Friday, April 24, 2026

Detail #376 Revisited: Quirky Adjectives

 In quirky adjectives I considered some quirky things adjectives can cause. Some new ideas that have occurred to me are:

  • Offset gender, number or definiteness marking on the noun
  • Specific adjectives that force plural marking on collective singular nouns
  • Adjectives that cause nouns to have special case marking in comparisons
  • Adjectives that force explicit plural marking (or explicit singular marking) on numerals.
    • In a language where numerals are followed by singulars, consider 'the_pl honorable_pl five_pl members of this committee', and for a language where they're normally followed by singulars, 'the_sg honorable_sg five_sg member of this committee'. For the case with forced plural marking, consider the case 'the_pl honorable_pl one_pl member_pl of this committee'.
  • Adjectives that change the scope of negation and quantifiers around them, while also having actual adjectival semantics. E.g. 'no student solved every ADJ task' - imagine the adjective here is something like 'damned', but also pulls along a change in scope such that it now means 'no student solved any task'.
  • Words that syntactically are adjectives, but semantically are voice operators, so that e.g. a certain adjective specifies that the noun in fact is the marker makes both marks 'this clause is passive' and the agent of the clause by its mere presence. This could also perhaps work with e.g. tense as adjectives instead, such that e.g. multiple contrasting subjects of different tense (or even objects) could coexist. This isn't tense of NPs, this is tense of VPs marked as an adjectival marker inside the NP.

Friday, April 17, 2026

A Cwarmin-Ŋʒädär family universal

In Ćwarmin and Ŋʒädär and related languages, the fingers of the left and right hand are differentiated grammatically.

Exercise goal:
Edit the blog post from the words that contain "A Cwarmin-Ŋʒädär family" and stop after "are differentiated grammatically.", changing "grammatically" to "morphologically".

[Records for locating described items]
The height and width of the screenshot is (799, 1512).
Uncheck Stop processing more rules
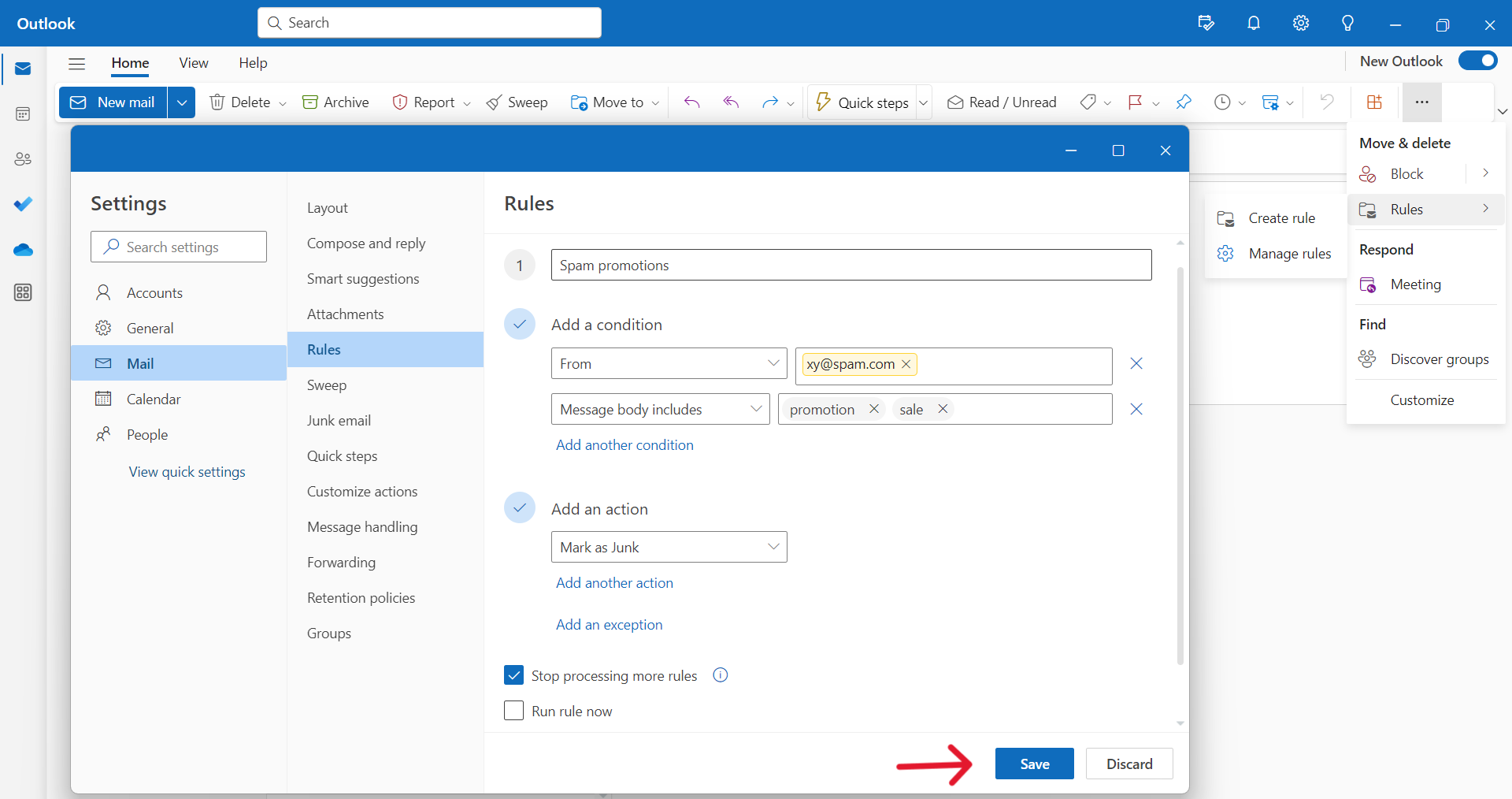click(514, 675)
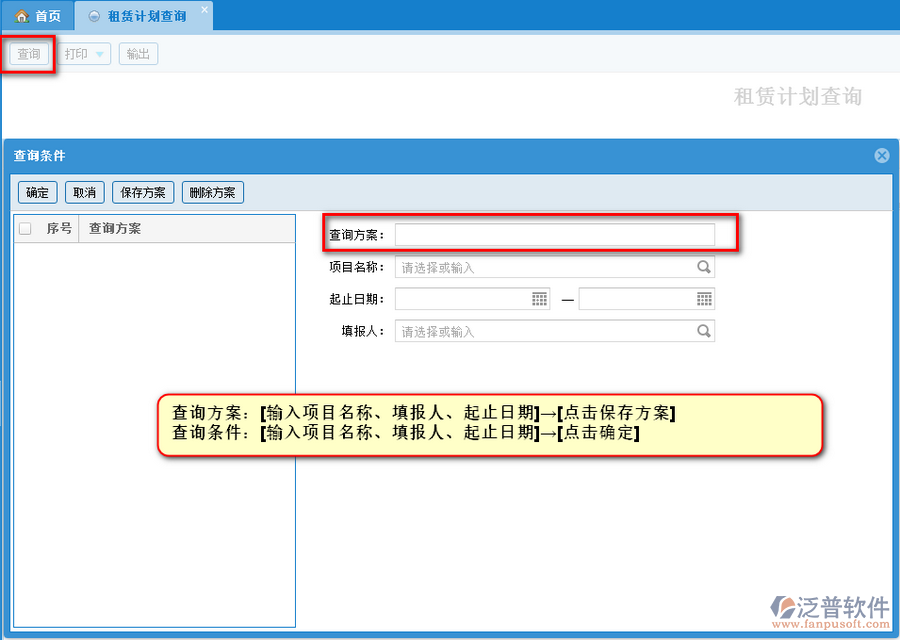Click 保存方案 to save the query scheme

pos(143,193)
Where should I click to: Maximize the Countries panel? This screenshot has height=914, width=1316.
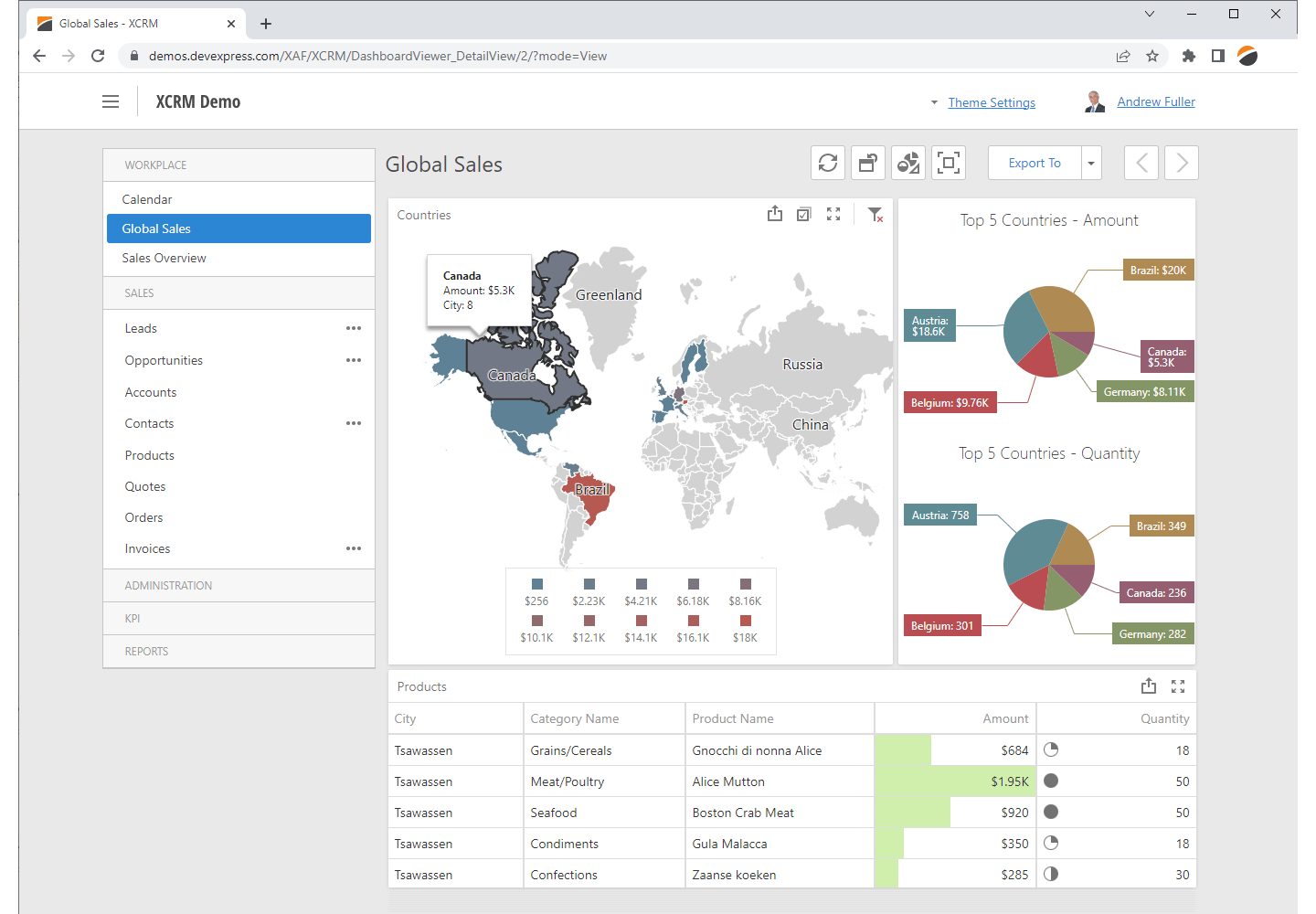click(x=833, y=214)
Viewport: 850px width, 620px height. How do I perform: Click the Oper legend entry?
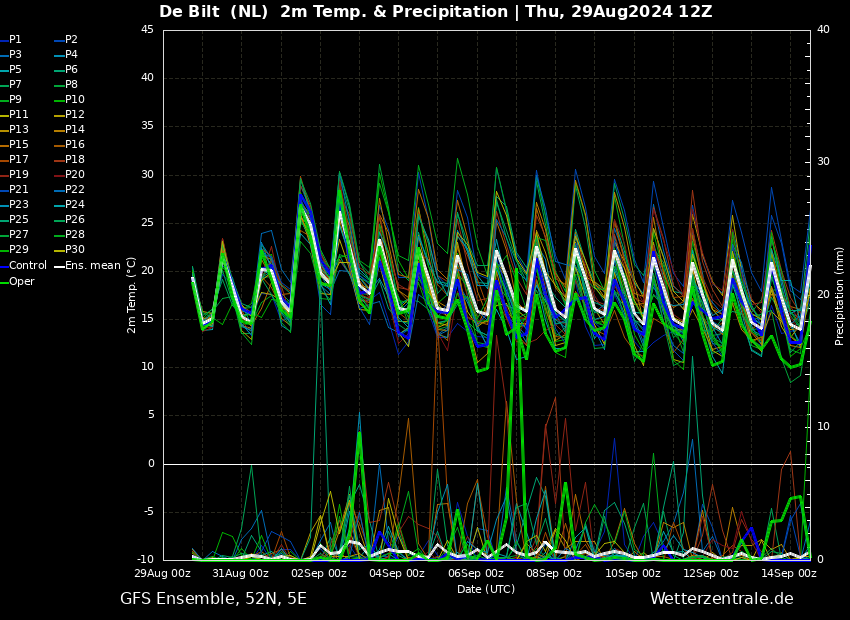17,281
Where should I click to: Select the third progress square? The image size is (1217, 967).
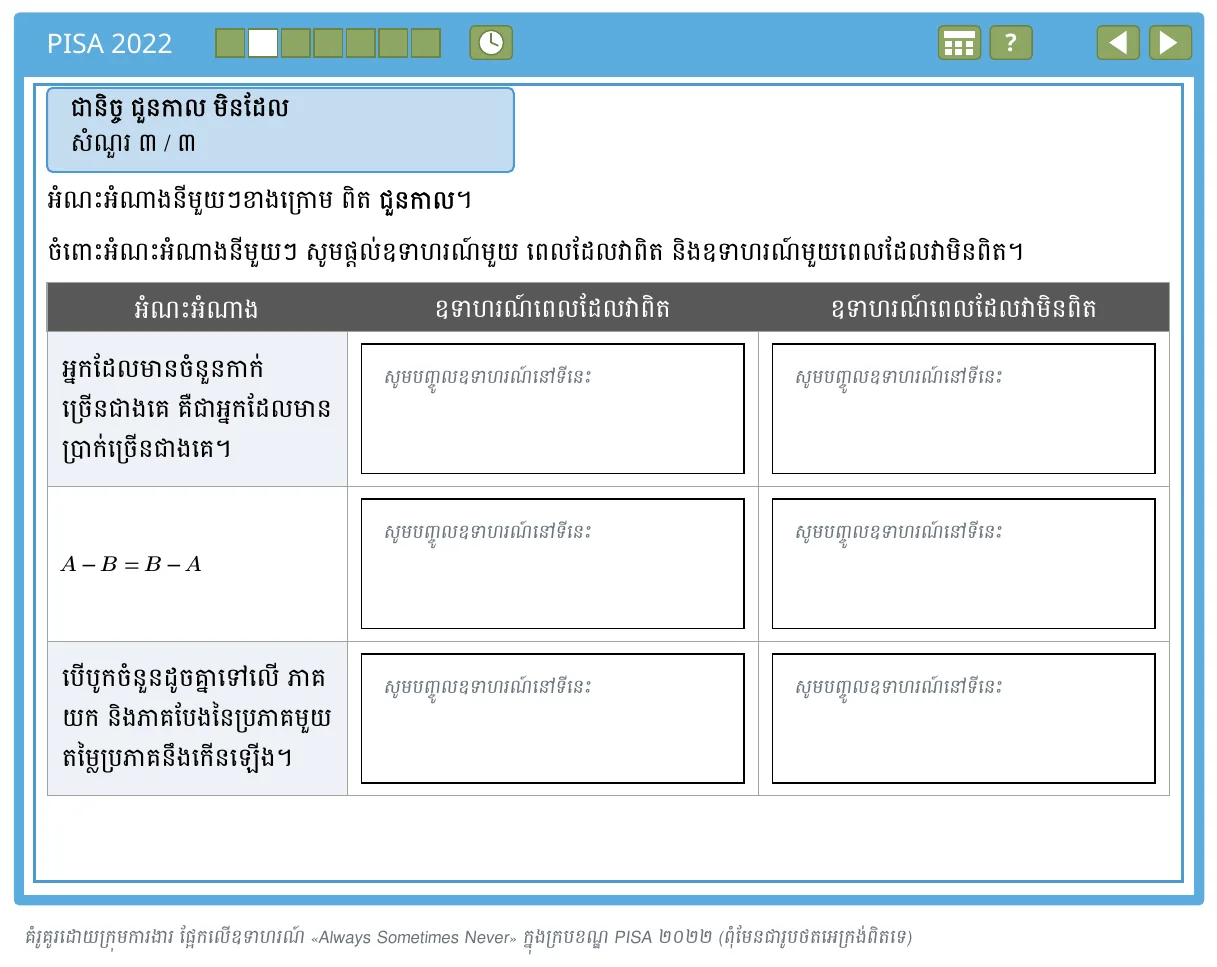tap(295, 43)
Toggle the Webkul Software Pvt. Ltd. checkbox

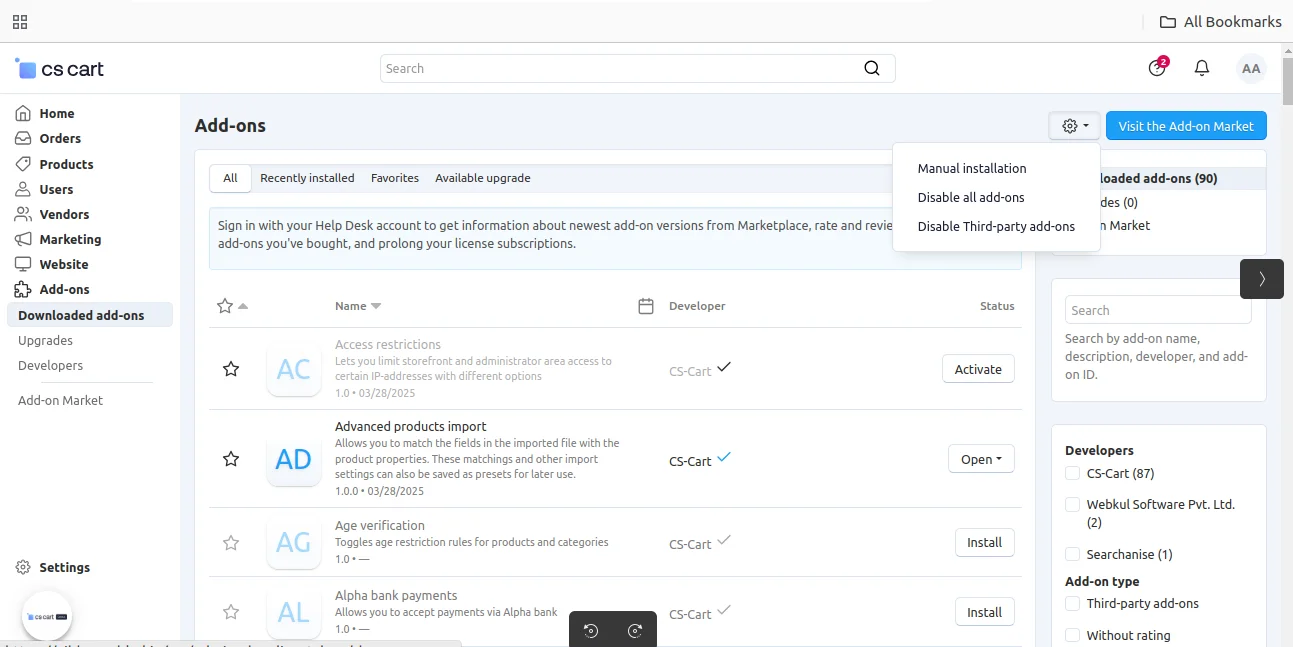click(x=1072, y=505)
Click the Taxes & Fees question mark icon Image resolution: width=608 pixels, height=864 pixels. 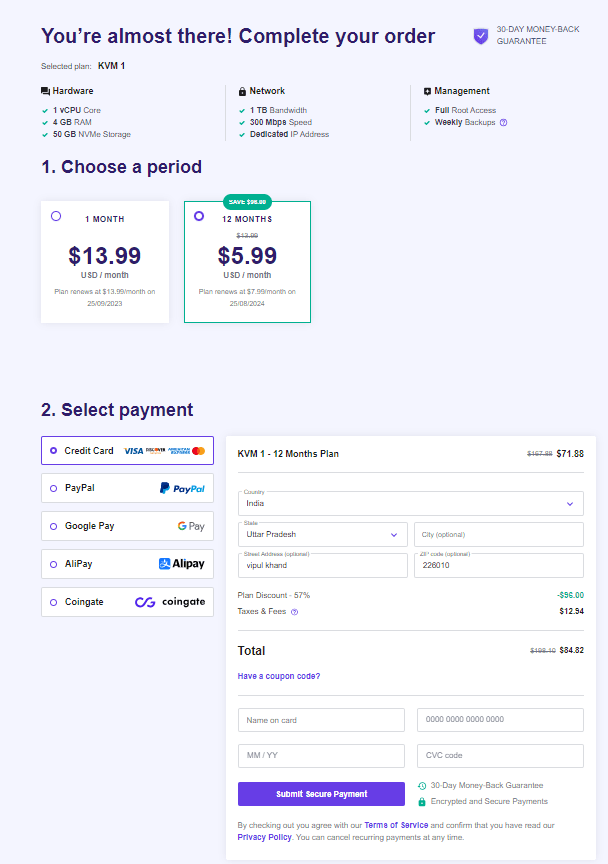293,611
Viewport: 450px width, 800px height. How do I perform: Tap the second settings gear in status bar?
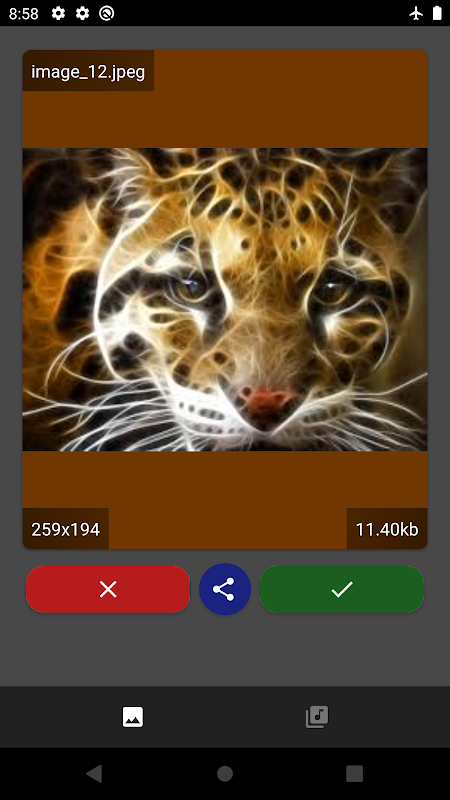click(x=82, y=13)
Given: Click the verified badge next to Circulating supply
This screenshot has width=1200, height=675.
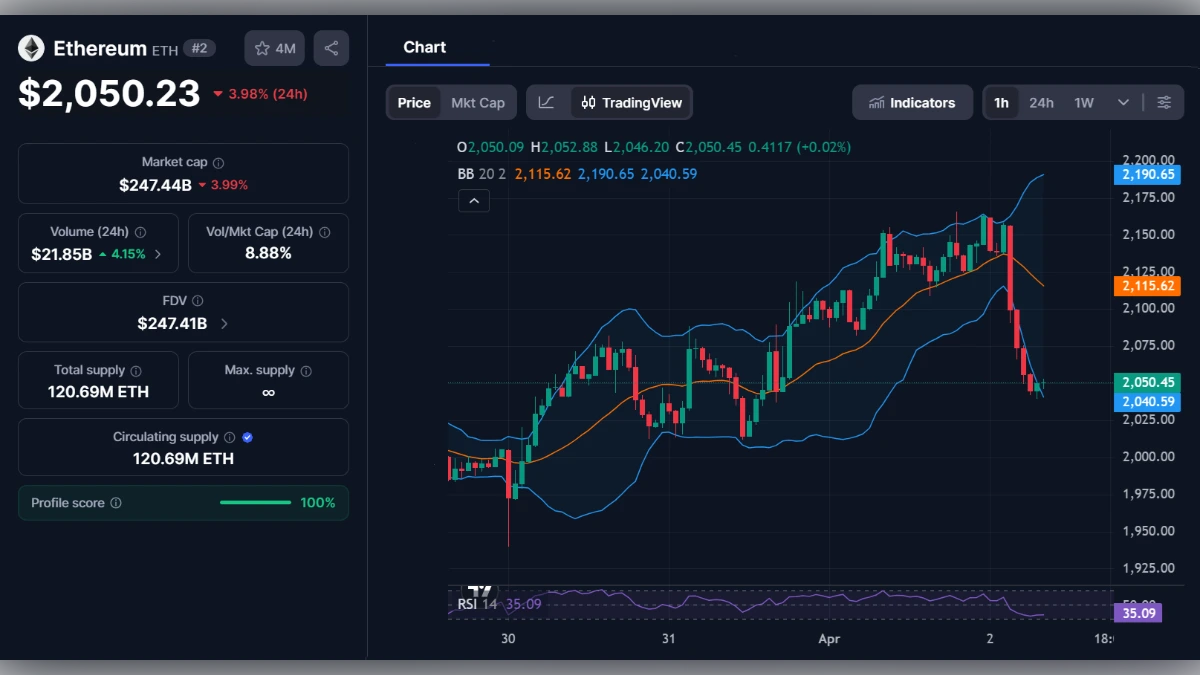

Full answer:
A Cwarmin-Ŋʒädär family universal

In Ćwarmin and Ŋʒädär and related languages, the fingers of the left and right hand are differentiated morphologically.